In the news this week the new CEO of Fonterra, Theo Spiering has begun his new role with media intensity and a round of meetings with farmer shareholders. A blog that came across my laptop via twitter had a message for the new CEO of HP with advice for beginning her new role.
It got me thinking about how we introduce people into our organisations. Thankfully when most of us have begun new roles it has been without media scrutiny and expert comment. However, we do need to become familiar with the new culture, learn new responsibilities and meet new people. It can be a challenge.
When you recruit a new person, how much thought do you give to the orientation process? The basics of how things work, where things are and basic health and safety issues can be covered on day one but more comprehensive programmes are important.
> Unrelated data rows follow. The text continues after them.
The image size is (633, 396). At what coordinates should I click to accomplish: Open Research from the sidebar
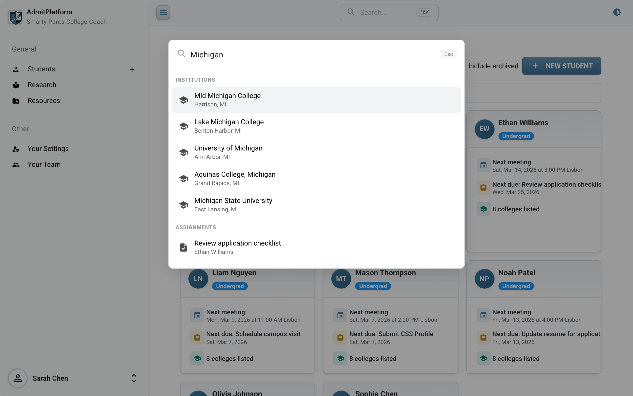coord(42,85)

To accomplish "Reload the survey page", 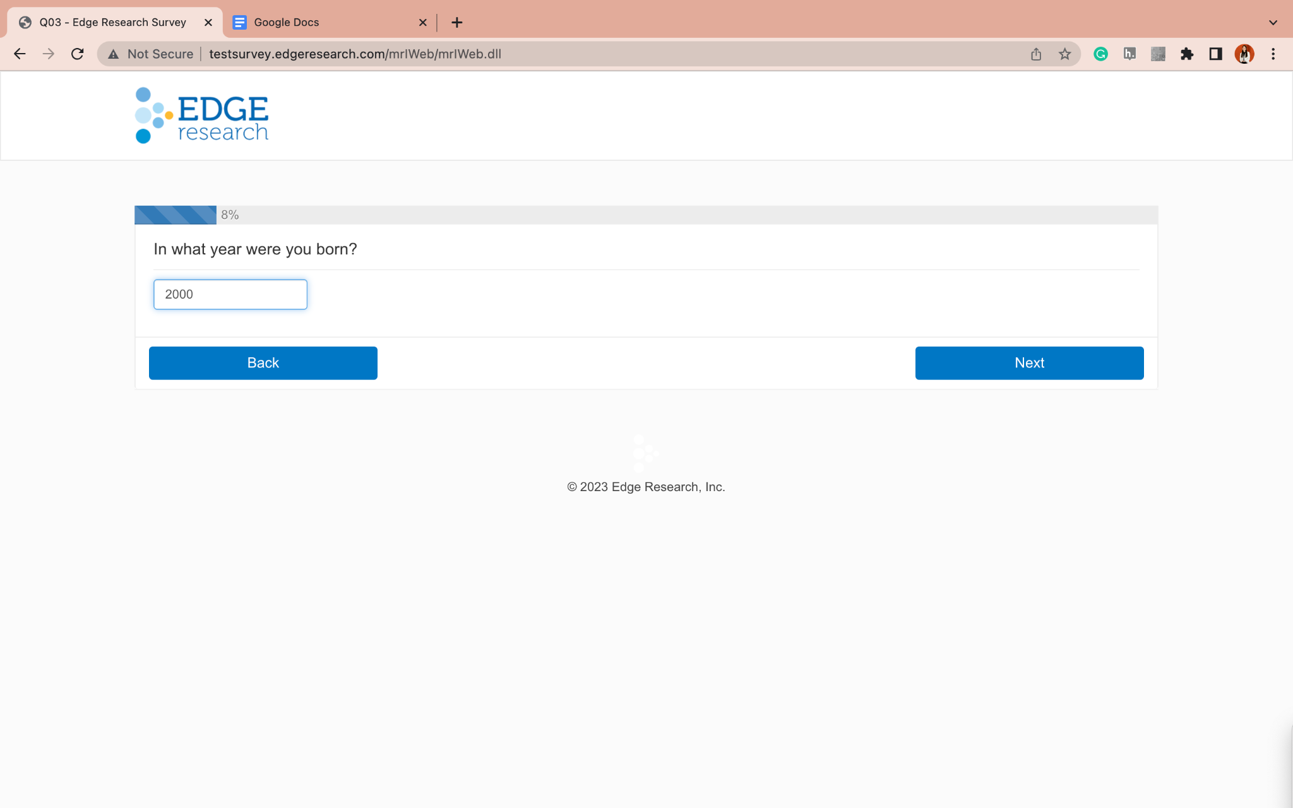I will [x=77, y=54].
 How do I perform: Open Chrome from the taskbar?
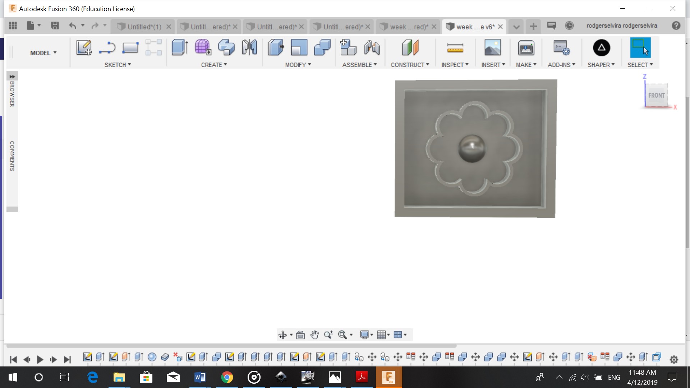click(x=227, y=377)
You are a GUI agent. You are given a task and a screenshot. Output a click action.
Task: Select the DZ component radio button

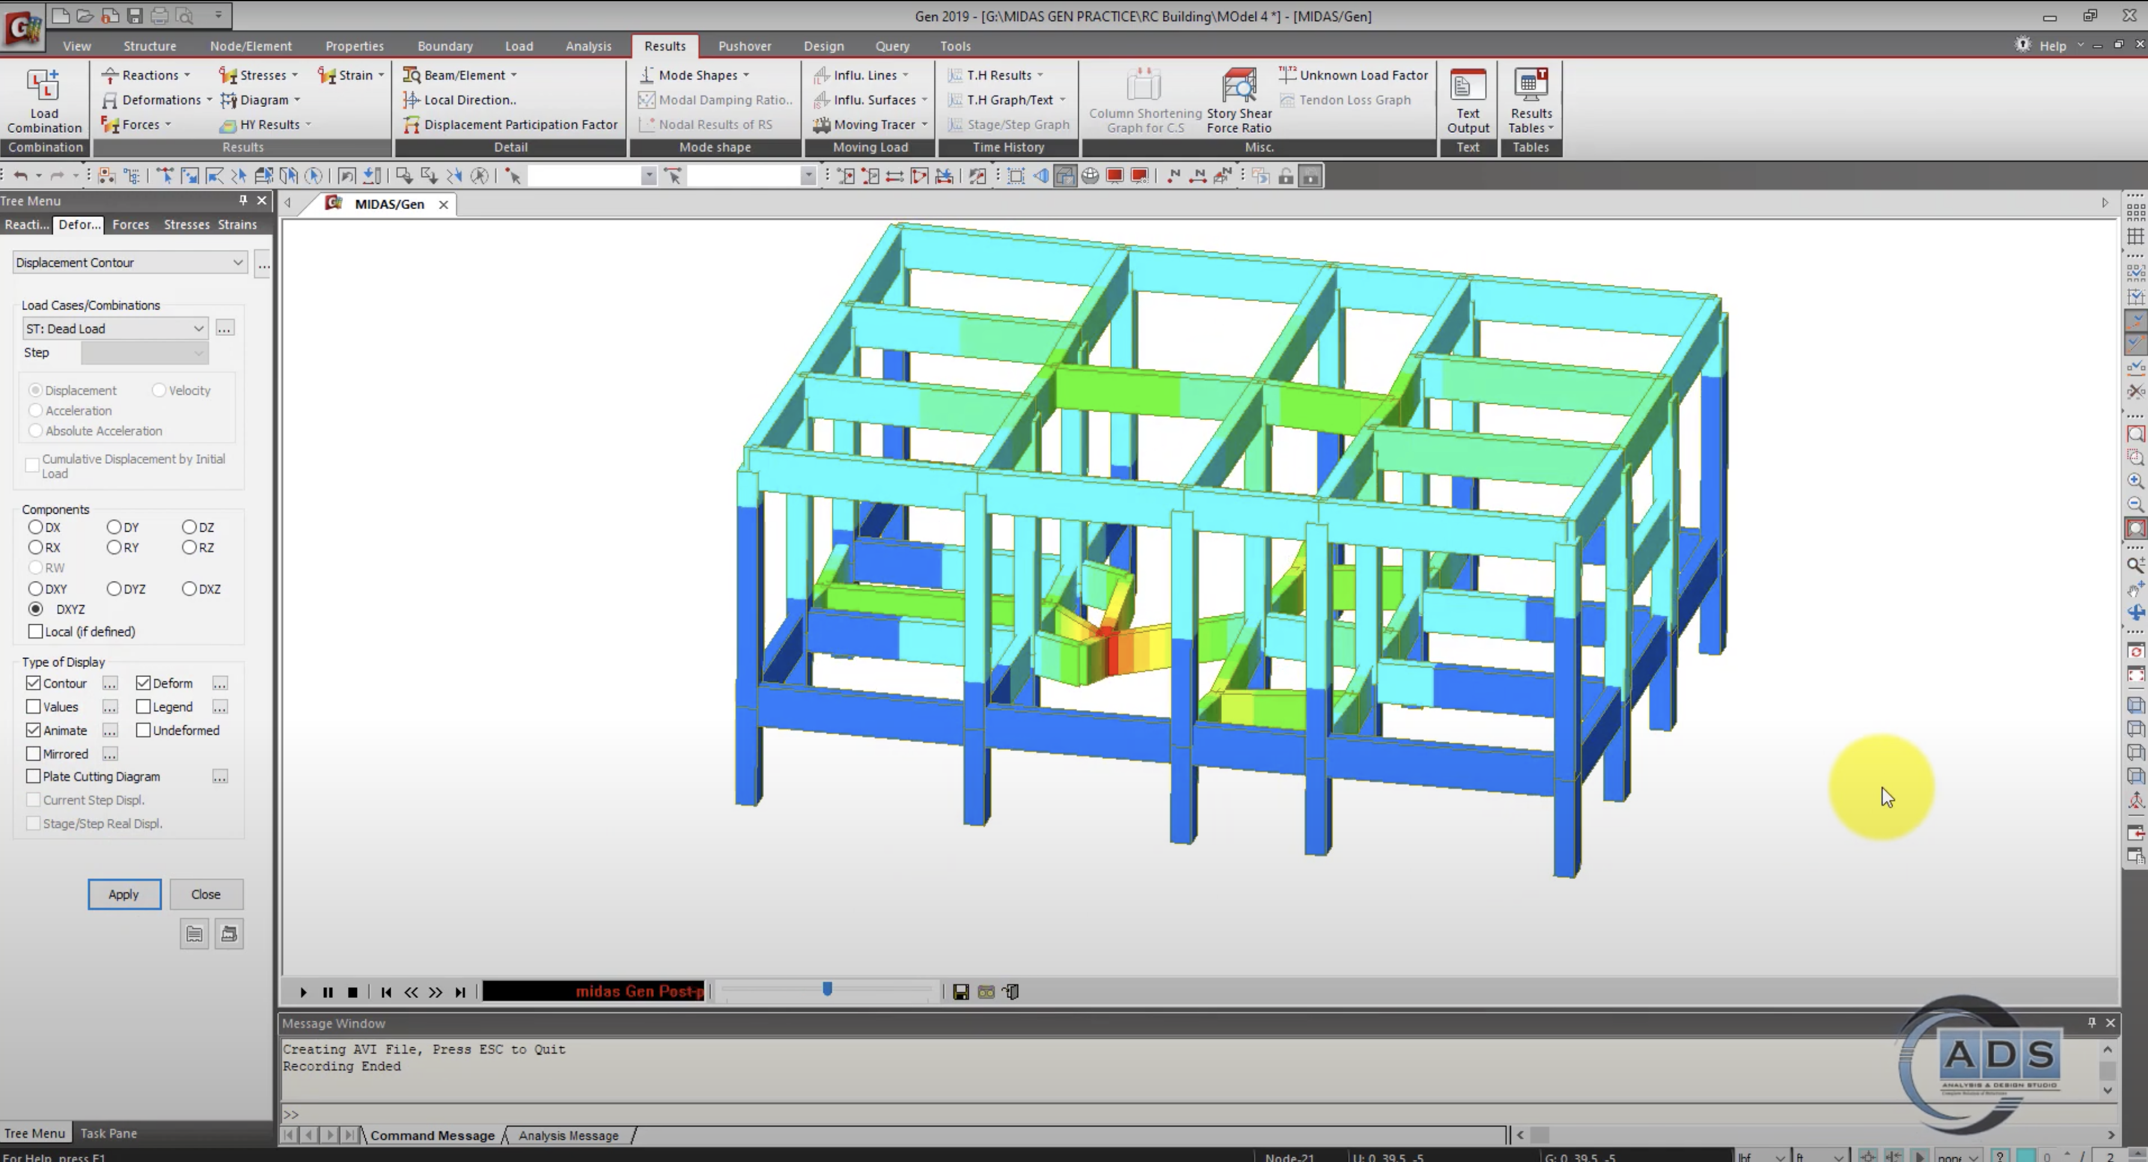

The following are suggestions for what could be included in an orientation programme to maximise the chance of long term success.
- A reasonable amount of time spent with all key people to understand expectations, routine and personalities
- Information about the history, values and strategies of the organisation
- Communication processes, how they work and what outcomes are expected
- Policy and procedures, no-go areas
- Compliance requirements
A well planned induction or orientation process should take place over a period of time and not in the first day, new employees need time to assimilate all information. The orientation process is the first component in a long term training programme and ideally will set the scene for future training.
Next time you recruit a new person, give some thought to how you will integrate them into your organisation. Not just from the perspective of tasks and policy, but also from the perspective of culture and unwritten expectations. To do so may well increase your chances of success.